# [Problem requirements]
Return the lines below in which the string "Bracelet" occurs.
-------- Exercise input
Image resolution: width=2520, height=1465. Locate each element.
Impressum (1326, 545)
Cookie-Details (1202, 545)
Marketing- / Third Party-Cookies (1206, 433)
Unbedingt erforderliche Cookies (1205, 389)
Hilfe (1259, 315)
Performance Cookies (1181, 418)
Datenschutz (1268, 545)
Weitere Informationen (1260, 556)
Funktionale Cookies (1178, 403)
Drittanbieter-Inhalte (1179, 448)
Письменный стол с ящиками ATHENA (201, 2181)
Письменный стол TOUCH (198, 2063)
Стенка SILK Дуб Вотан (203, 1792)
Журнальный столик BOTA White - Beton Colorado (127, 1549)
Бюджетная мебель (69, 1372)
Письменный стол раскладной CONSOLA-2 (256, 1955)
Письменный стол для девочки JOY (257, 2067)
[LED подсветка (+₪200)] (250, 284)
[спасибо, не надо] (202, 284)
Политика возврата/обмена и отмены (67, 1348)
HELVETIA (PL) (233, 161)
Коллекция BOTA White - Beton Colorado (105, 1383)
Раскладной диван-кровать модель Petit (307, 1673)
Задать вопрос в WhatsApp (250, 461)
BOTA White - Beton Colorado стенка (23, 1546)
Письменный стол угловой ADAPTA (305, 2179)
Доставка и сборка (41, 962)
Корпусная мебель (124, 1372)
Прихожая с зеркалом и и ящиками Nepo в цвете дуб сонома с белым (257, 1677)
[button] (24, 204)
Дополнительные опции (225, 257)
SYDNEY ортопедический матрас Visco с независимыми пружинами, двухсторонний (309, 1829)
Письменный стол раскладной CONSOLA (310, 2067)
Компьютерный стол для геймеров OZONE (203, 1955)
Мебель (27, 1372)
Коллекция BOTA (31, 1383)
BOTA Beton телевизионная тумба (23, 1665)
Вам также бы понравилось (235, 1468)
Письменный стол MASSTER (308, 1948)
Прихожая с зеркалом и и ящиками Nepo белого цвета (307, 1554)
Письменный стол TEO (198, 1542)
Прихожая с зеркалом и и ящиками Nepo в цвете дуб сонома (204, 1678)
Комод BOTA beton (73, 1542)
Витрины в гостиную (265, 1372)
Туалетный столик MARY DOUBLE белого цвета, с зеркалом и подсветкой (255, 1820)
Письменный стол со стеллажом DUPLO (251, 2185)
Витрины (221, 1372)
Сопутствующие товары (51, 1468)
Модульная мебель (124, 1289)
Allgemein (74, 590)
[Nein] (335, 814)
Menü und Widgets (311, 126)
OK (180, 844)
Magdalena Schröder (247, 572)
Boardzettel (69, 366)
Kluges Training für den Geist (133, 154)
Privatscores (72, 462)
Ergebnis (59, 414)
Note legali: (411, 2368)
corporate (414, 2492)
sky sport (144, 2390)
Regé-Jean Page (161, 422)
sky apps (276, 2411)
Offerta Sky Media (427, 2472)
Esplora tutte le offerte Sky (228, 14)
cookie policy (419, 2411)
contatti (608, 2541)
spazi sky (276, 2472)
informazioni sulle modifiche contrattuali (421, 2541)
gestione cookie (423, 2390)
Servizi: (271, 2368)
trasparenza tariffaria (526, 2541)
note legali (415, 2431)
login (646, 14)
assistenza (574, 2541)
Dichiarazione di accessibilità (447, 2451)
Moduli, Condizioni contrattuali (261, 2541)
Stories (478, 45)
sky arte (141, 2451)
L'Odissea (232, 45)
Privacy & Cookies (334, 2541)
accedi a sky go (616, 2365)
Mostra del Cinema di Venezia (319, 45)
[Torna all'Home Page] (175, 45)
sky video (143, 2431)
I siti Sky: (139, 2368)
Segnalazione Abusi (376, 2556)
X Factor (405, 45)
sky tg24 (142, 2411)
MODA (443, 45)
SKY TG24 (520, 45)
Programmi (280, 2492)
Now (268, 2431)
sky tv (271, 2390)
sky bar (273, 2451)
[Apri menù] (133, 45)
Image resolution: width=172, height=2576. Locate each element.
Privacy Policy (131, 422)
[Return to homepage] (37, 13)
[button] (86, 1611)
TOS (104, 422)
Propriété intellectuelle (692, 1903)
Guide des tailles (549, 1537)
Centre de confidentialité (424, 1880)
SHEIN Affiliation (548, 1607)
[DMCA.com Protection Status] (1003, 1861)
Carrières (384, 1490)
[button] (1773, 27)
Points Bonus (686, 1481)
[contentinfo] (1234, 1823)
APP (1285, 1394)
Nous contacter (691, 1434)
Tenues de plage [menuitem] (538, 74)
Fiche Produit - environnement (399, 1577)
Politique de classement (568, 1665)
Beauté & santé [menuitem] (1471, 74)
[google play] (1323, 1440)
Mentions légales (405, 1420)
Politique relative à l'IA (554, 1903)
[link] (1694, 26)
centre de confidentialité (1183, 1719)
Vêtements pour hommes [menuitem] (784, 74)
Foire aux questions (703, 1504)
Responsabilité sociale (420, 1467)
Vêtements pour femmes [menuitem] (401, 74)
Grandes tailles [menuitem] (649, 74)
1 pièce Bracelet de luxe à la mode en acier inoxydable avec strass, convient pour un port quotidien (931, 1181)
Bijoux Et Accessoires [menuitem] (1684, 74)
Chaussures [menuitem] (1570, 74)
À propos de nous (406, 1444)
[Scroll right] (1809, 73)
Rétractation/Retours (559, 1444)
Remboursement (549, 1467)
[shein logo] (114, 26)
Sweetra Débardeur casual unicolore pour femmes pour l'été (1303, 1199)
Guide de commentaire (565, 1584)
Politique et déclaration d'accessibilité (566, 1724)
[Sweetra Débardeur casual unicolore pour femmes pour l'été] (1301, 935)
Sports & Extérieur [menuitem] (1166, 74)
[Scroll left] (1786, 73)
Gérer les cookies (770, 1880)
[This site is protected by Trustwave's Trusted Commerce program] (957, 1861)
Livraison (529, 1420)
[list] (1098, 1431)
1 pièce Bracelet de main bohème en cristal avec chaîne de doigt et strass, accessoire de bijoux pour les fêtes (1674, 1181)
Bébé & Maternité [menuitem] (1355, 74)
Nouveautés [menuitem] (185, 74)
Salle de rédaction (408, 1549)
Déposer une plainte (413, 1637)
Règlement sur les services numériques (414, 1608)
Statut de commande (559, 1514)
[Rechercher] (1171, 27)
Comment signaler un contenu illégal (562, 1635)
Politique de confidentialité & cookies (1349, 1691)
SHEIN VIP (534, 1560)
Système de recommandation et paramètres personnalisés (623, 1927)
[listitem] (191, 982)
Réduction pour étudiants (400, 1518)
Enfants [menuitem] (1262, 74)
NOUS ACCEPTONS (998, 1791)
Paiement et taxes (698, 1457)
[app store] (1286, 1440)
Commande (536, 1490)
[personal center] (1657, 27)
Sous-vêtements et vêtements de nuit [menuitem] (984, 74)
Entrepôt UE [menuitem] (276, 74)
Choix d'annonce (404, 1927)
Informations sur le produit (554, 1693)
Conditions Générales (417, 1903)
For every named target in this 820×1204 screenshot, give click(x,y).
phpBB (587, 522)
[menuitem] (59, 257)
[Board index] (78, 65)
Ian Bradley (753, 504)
----------------
# [Completed exercise]
1 pièce Bracelet de luxe à la mode en acier inoxydable avec strass, convient pour un port quotidien (931, 1181)
1 pièce Bracelet de main bohème en cristal avec chaîne de doigt et strass, accessoire de bijoux pour les fêtes (1674, 1181)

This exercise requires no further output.